L'aspirina o un altro FANS determinano generalmente la risoluzione dei sintomi. La colchicina al dosaggio di 0,5-1 mg per via orale 1 volta/die, da sola, e soprattutto in aggiunta ai trattamenti tradizionali, accelera la guarigione e aiuta a prevenire le recidive. Dosi elevate o il prolungato utilizzo di FANS o corticosteroidi possono compromettere la guarigione dell'infarto e devono essere evitati; i corticosteroidi possono anche aumentare la probabilità di ricorrenza.

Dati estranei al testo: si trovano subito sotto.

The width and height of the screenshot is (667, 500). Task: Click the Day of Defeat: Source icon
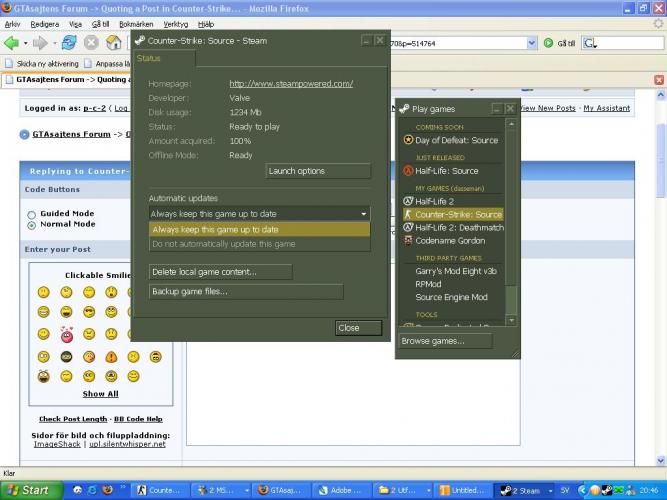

L'anticoagulante non è controindicato nella pericardite precoce periinfartuale, ma è controindicato nella sindrome postinfartuale tardiva (sindrome di Dressler).

Pericardite postinfartuale (sindrome di Dressler)

La sindrome postinfartuale si sviluppa in alcuni pazienti da diversi giorni o settimane o anche mesi dopo un infarto del miocardio; negli ultimi anni la sua incidenza sembra essersi ridotta. È caratterizzata da febbre, pericardite con sfregamenti, versamento pericardico, dolore pleuritico, versamento pleurico, addensamenti polmonari e dolore articolare. Questa sindrome è causata da una reazione autoimmune al materiale proveniente dai miociti necrotici. Può recidivare.

Può essere difficile differenziare la sindrome post-infarto del miocardio da un'estensione o da una recidiva dell'infarto. Tuttavia, nella sindrome postinfartuale i marker cardiaci non aumentano significativamente e le modificazioni ECG sono aspecifiche.

I FANS sono di solito efficaci, ma la sindrome può recidivare diverse volte. La colchicina è efficace per il trattamento e per prevenire recidive. Nei casi gravi, può essere necessario un del trattamento breve e intensivo con un altro FANS o un corticosteroide. Dosi elevate di un FANS o di un corticosteroide non vengono impiegate per più giorni, in quanto possono interferire con la cicatrizzazione ventricolare precoce dopo un infarto del miocardio.